In Vinay Sitapati’s largely sympathetic portrayal, Rao — the first person outside the Nehru-Gandhi family to have completed five years as Prime Minister — emerges as a man who provided transformational leadership to India at a time of deep financial crisis. For Sitapati, Rao ranks with “revolutionary figures” such as Jawaharlal Nehru, Deng Xiaoping, Franklin D. Roosevelt, Ronald Reagan, Margaret Thatcher and Charles de Gaulle. But he was not a popular mass leader; he presided over a minority government; his party colleagues did not trust him; 10 Janpath kept an eagle eye on him. Up against great odds and with little power, he yet achieved much.
The Congress has assiduously sought to give much of the credit for the 1991 reforms to Manmohan Singh, the finance minister at the time, but Sitapati establishes that it was Rao who was the principal driver. Nevertheless, his political shrewdness led him to consciously keep a low profile. So it was Manmohan Singh who often faced the flak from Congress naysayers. The author not only provides behind-the-scenes details of how Rao neutralised criticism to the radical economic reforms both from sections of the opposition and from within the Congress, but how he assembled a handpicked team and sought help from a range of people, regardless of their political affiliations.
Rao, for instance, reportedly spoke to Subramanian Swamy, a minister in the outgoing government, two days before his swearing-in, to access documents that the latter had prepared to help him decide on a way to manage the balance-of-payments crisis. Rao even used an Intelligence Bureau report to checkmate President Pranab Mukherjee, since he felt the latter would resist the proposed reforms. There is an interesting nugget, too, on Manmohan Singh: when he took a somewhat cautious draft of his 1991 budget to Rao, the latter dismissed it with a crisp “If this is what I wanted, why would I have selected you?”

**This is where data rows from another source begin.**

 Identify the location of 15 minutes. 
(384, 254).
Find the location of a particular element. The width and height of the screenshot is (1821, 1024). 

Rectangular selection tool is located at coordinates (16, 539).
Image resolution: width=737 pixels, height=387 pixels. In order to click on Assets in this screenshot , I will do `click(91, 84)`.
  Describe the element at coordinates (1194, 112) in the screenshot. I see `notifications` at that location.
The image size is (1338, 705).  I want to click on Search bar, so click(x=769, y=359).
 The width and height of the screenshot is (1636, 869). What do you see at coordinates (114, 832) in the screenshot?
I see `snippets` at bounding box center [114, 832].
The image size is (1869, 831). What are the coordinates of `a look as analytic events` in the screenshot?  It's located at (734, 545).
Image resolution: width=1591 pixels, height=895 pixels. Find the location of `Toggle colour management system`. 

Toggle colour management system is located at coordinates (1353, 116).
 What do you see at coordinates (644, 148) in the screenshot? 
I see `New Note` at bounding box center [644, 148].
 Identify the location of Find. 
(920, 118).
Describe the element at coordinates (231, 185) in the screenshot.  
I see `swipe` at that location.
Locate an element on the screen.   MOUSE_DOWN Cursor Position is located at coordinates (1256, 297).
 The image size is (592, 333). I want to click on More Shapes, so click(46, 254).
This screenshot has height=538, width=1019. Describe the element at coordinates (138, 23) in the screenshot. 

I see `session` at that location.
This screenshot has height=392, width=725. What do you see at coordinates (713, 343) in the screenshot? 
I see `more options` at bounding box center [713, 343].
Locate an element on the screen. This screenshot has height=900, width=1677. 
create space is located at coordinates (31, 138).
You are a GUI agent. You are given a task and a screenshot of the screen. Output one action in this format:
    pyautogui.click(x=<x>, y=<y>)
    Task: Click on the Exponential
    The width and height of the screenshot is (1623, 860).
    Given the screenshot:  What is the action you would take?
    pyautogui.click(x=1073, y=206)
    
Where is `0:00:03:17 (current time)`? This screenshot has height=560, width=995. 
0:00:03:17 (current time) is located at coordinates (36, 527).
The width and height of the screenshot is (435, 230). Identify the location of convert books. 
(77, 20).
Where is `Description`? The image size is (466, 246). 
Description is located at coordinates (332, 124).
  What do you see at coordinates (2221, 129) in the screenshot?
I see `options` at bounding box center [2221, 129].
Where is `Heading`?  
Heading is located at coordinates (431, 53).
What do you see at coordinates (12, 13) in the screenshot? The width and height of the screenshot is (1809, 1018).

But sympathetic as Sitapati is, this is no hagiography. As it takes the reader through Rao’s life, from his early years in a village in Telangana through his time in power to his humiliation in retirement, the book describes him, warts and all. It explores the deftness with which he negotiated the Byzantine corridors of the Congress, while using his friendships across the aisle to advantage; how he used the IB to spy on colleagues; it stresses his failure as home minister to check the rise of insurgency in Punjab, and describes how he ceded authority to Rajiv Gandhi’s PMO in the wake of Indira Gandhi’s assassination that led to the anti-Sikh riots, “his vilest hour”.
Riveting as the book is, it never descends into salaciousness. Neither does it leave out any aspect of his life, including his relationships with women friends, virtually his only confidantes. It skilfully weaves together Rao’s political life with his personal one, from his troubled childhood and neglected wife, Satyamma, whom he married at the age of ten and who bore him eight children, to his essential loneliness.
As a journalist who covered Rao’s PMO in the 1990s, much of this is not really new. What makes the book special is that Sitapati is able to bolster anecdotal evidence because of the exclusive access he was given by Rao’s family to a treasure trove of personal papers. By quoting from his diary, the author intersperses events as they unfolded with Rao’s thoughts at the time. The 100-plus interviews with principal players also helps flesh out the historic five years.
Rao had his share of human frailties and he made many costly mistakes. But his record as a reformer, transforming both the economy and foreign policy, is surely enough to place this scholar, polyglot and “political genius” in the Congress pantheon of heroes.
Half Lion: How P.V. Narasimha Rao Transformed India; Vinay Sitapati, Penguin, Rs. 699.